Monday 3 April 2017

HUBUNGAN AL-HADITS TERHADAP AL-QUR’AN
Al-Qur’an dan Al-Hadits merupakan pedoman hidup yang tak bisa dipisahkan antara satu dengan lainnya. Disamping itu keduanya juga merupakan sumber hukum dalam Islam. Al-Qur’an sebagai hokum yang pertama dan utama banyak memuat ajaran yang bersifat umum dan global. Oleh karena itu Hadits yang menjadi sumber hukum Islam yang kedua menjadi penjelas (Bayan) terhadap isi kandungan Al-Qur’an yang masih bersifat umum tersebut. Hal ini dijelaskan oleh Allah SWT dalam Al-Qur’an,

Surah Annahl ayat 44 yaitu :

بالبيــنت والـزبر. وانزلـــنا اليـك الـذ كر لتبــين للنـاس ما نـزل اليـهم ولعـلهم يتفـــكرون ( النحل : )

Artinya :
Keterangan-keterangan (mu’jizat) dan kitab-kitab dan kami turunkan kepada mu Al-Qur’an, agar kamu menerangkan pada ummat manusia apa yang telah diturunkan kepada mereka dan supaya mereka memikirkan.

────

> _Daftar Tugas_:
1. Ringkaslah teks bacaan dalam dua kalimat.
2. Tuliskan kembali tanpa perubahan bagian teks bacaan yang dimulai pada kata-kata "Monday 3 April" dan berhenti setelah kata-kata "( النحل : )".
Kerjakan hanya dengan berpegang pada teks bacaan.

> _Data Terkumpul_:
────

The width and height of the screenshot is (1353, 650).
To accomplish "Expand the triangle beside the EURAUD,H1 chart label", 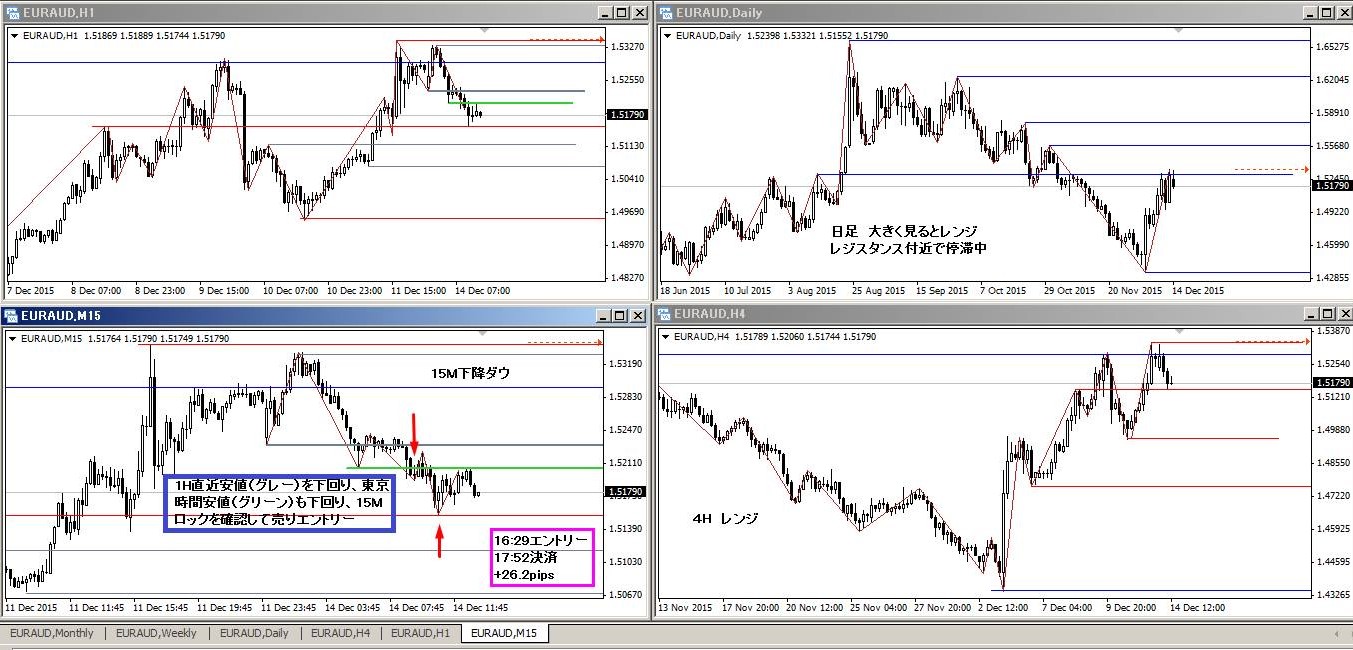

────

> _Kunci Jawaban_:
1. Al-Qur’an dan Al-Hadits adalah pedoman hidup yang tidak dapat dipisahkan dan keduanya merupakan sumber hukum dalam Islam. Karena Al-Qur’an sebagai sumber hukum pertama dan utama banyak memuat ajaran yang bersifat umum dan global, Hadits sebagai sumber hukum kedua menjadi penjelas (bayan) terhadap isinya, sebagaimana dijelaskan Allah SWT dalam Surah Annahl ayat 44.

2.
Monday 3 April 2017

HUBUNGAN AL-HADITS TERHADAP AL-QUR’AN
Al-Qur’an dan Al-Hadits merupakan pedoman hidup yang tak bisa dipisahkan antara satu dengan lainnya. Disamping itu keduanya juga merupakan sumber hukum dalam Islam. Al-Qur’an sebagai hokum yang pertama dan utama banyak memuat ajaran yang bersifat umum dan global. Oleh karena itu Hadits yang menjadi sumber hukum Islam yang kedua menjadi penjelas (Bayan) terhadap isi kandungan Al-Qur’an yang masih bersifat umum tersebut. Hal ini dijelaskan oleh Allah SWT dalam Al-Qur’an,

Surah Annahl ayat 44 yaitu :

بالبيــنت والـزبر. وانزلـــنا اليـك الـذ كر لتبــين للنـاس ما نـزل اليـهم ولعـلهم يتفـــكرون ( النحل : )